The quote above, taken from the Hulu series remake of High Fidelity starring Zoë Kravitz (cancelled after one season, boo!), a gender-flipped remake of the 2000 record-store set rom-com directed by Stephen Frears and starring John Cusack that itself was an adaptation of Nick Hornby’s deeply British 1995 novel transplanted to Chicago, is likely familiar territory to a fellow music-nerd like Mr. Perry but either way highly apropos to the new record which likewise starts off in “familiar but also unexpected” territory as it opens with the band covering one of their own songs, namely, “Tear the World Apart,” the third track from their aforementioned debut LP, namely, Echo Forever/Forever Echo (2013), a major-key, feel-good banger that still surfaces in their live sets so a reboot’s due, X number of lineups later..
…with the song echoing into the present day w/subtle musical switch-ups making all the difference: a bass dropout here and a whammy bar there all set to a disco-rock riddim you could easily strut down the sidewalk to Tony Manero-style and a sharp, crisp sound that takes the song from loose, loping Wilco-esque or better yet Wednesday-esque twang-rocker to a more motorik, inwardly-driven, self-reflective sound to our ears, fitting for a song about the impudence of youth looked back upon nearly 15 years later with the song’s narrator opting for ramshackle urban romanticism over a potentially real-life romance if he followed a presumed significant other to LA, staying put instead amongst “the trash and the streets” of NYC with both of ’em “tearing the world apart” we suppose in their own way or at least that’s our take on it…
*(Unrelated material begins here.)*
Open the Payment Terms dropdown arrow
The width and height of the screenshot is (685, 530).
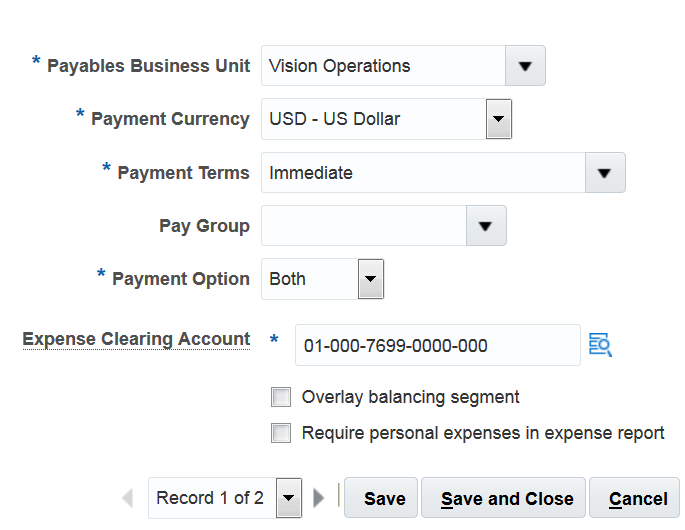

…but don’t worry, the Planes aren’t about to jump on the Taylor Swift bandwagon with a “Stephen’s Version” remake of their first album, self-covering only one more of their own songs on the final track with four new ones sandwiched in between with track #2 “Radio Summer” being the most “Inbetween(y) Days” of the bunch, sorta like if Sebadoh did a collab with the Cure w/its pristinely strummed guitar chords supporting a nursery rhyme like melody interrupted by sudden outbursts of noise as “a love letter to small bands touring America during the rise of authoritarianism” with its narrator hoping to be granted “one last shot at American summer […] like buckshot across the field of fire,” which is something we wish for as well every year when May rolls around and then just as suddenly it’s September and we resolve to try again next year but that’s ok cuz summer’s ostensibly more about the buzz of anticipation than actual follow-through anyway…
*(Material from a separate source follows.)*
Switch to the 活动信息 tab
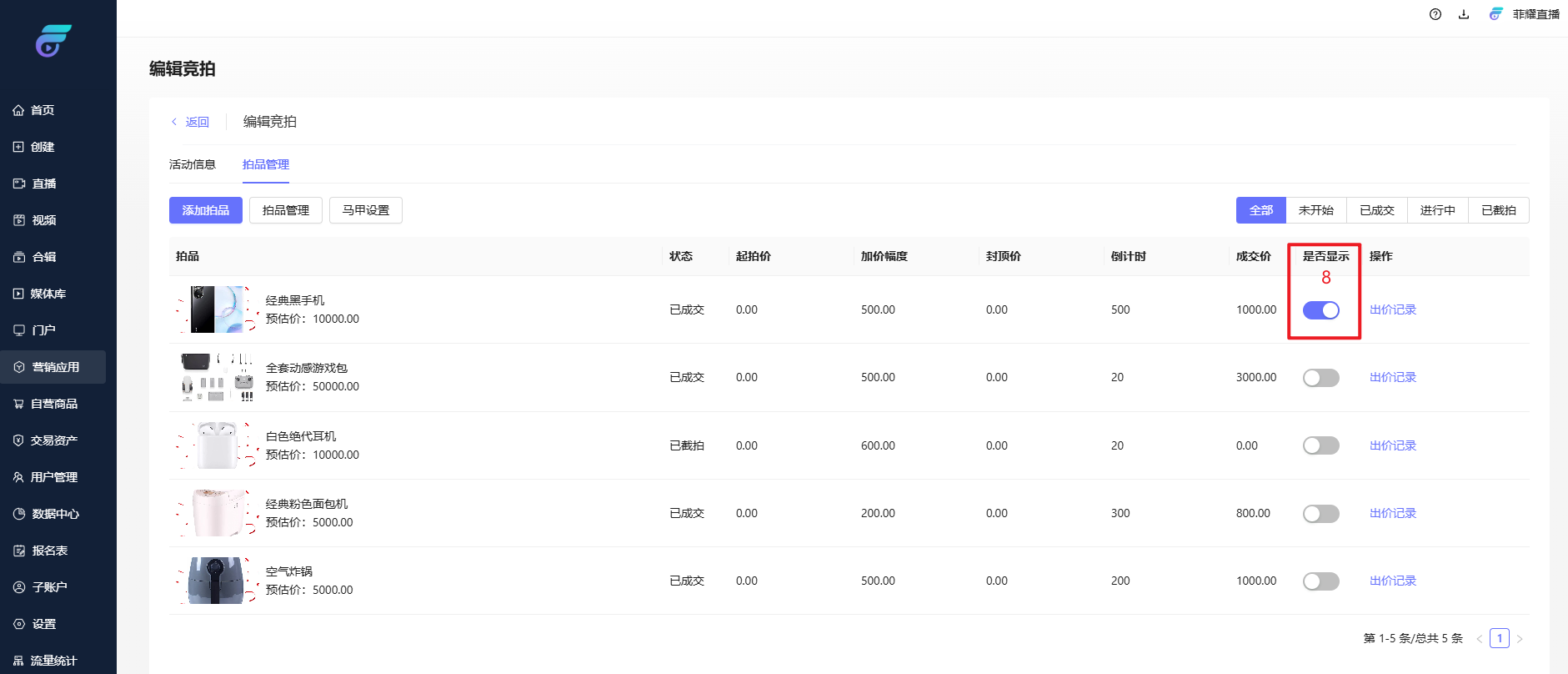The height and width of the screenshot is (674, 1568). (x=193, y=164)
… with “Radio Summer” reaffirming the Planes’ jangle rock bonifides on a song that captures the rapture of the open road where “the mile marker signs just keep on coming” with nary a mention of there being any ultimate destination tho’ even without one “it’s a finger in the face of the king” to be so blissfully free even where freedom translates to aimlessness tho’ far from being aimless the track itself does exactly what Zoë Kravitz/John Cusack says second tracks need to do, “There needs to be an element of surprise. Because what you’re saying here is: keep listening. There might be more here than you thought,” with the song’s airy sense of free-floating freedom set in relief to the sure & steady perspective of “Tear the World Apart”…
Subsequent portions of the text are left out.